Boundaries are not requests, but the limit of where we can show up without abandoning our authenticity. So often we get stuck trying to convince the other to give us permission or mind the limit for us. But boundaries are not dependent on someone else’s permission and they are our responsibility to name and implement. We don’t set boundaries to see if others will accept them - and often, we don’t even have to announce them. We simply change our behaviour. 

Boundaries are not walls or punishments. It can be tempting to withdraw or punish under the label of “setting a boundary,” but there is a difference between taking space versus walling off or meeting your needs versus retaliating. One protects the connection; the other severs it. 

Boundaries are not set in stone. They are adaptable and can shift with time, trust, and changing needs. 

Boundaries are not about controlling others. In the wise words of Melody Beattie “boundaries are to take care of ourselves, not to control others”. We TAKE boundaries; we do not impose them. Control says, “You must change so I can feel safe.” taking a boundary says, “I will take the action I need to care for myself.” 

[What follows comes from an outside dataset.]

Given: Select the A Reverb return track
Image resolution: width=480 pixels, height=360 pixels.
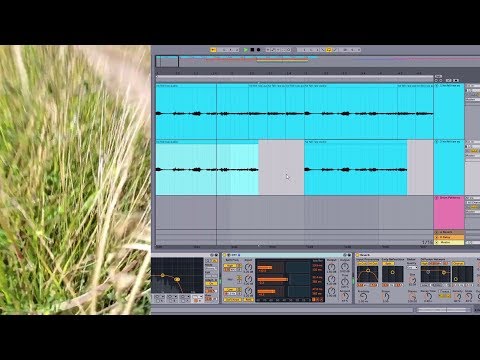Looking at the screenshot, I should tap(449, 232).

Boundaries are not driven by survival. Boundaries rooted in survival, where our fear of being hurt, rejected, misunderstood, or overwhelmed leads us to react rather than respond. They act more like shields than expressions of truth. Boundaries that are set in stone, walls or punishing, or offered as requests speak to one’s own sense of being unsafe in relationships. When “boundaries” become either a fortress or collapsed, both indicate a nervous system that learned being in connection required abandonment. 

How to Take a Boundary 

Build Conscious Awareness. 

Take up a relationship with your body and feelings. Notice physical cues like tension, a clenched jaw, shallow breathing, or a pit in your stomach. These signals often arise before your mind notices a boundary has been met. Becoming familiar with them helps you recognise what your edges feel like. 

Ground Yourself in Love. 

Boundaries are acts of care - for yourself and for the relationship. Centre yourself in love and compassion before taking the next step. 

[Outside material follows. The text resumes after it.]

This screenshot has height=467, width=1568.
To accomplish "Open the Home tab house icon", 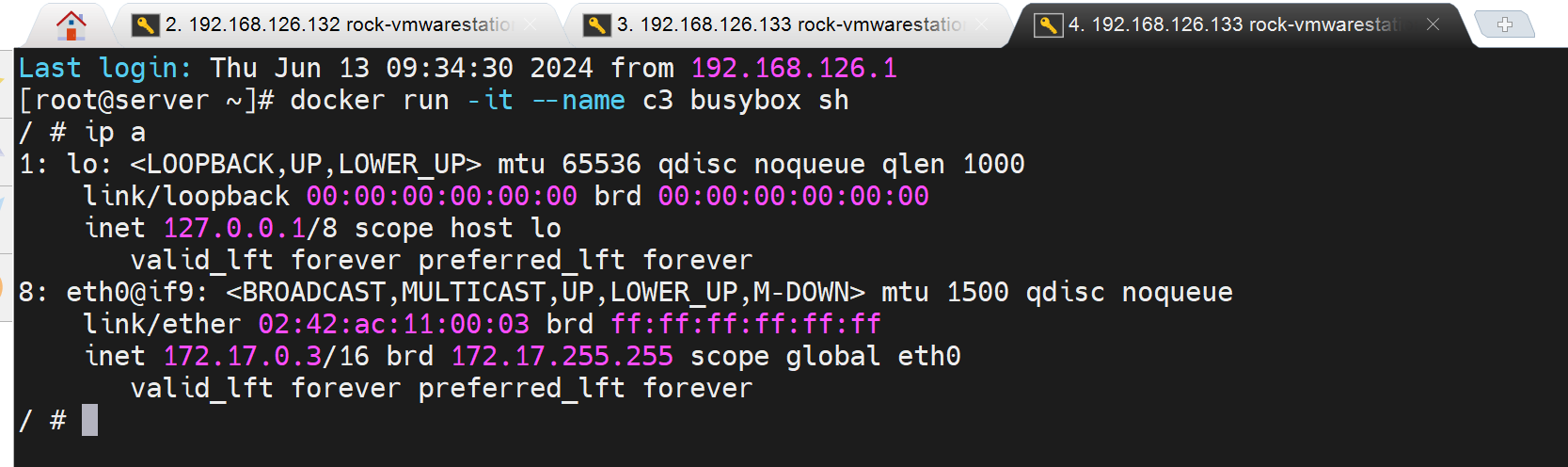I will click(71, 24).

Get Clear on the Boundary. 

Clarity is kindness for yourself and others. Boundaries are not vague feelings of discomfort - they are the actionable steps for how your partner can honour your limits and how you will care for yourself if a situation continues. 

Communicate Responsibly. 

Speak from your experience rather than blame. For example: “I care about you and want to stay connected. When this happens, I feel uncomfortable, so here is what I am going to do.” Requests need to be welcomed in partnerships, and we can invite our partners to collaborate on ways they can meet our needs. But the boundary is the action you take. 

Take the Boundary 

So often we get stuck trying to convince others to permit our boundary or mind the limit for us. To reiterate, boundaries are not dependent on someone else’s permission, and they are our responsibility to name and implement. We don’t set boundaries to see if others will accept them - and often, we don’t even have to announce them. We simply change our behaviour. If you need some space, but naming this need will cause too great a rupture, can you take the dog for an extra-long walk? If phone calls with your family stop being successful after 20 minutes, but naming this would be too great a risk to the connection, can you call on your commute to work to offer it a natural closing? Notice the urge to convince or have your boundaries accepted, and see where you can take them instead.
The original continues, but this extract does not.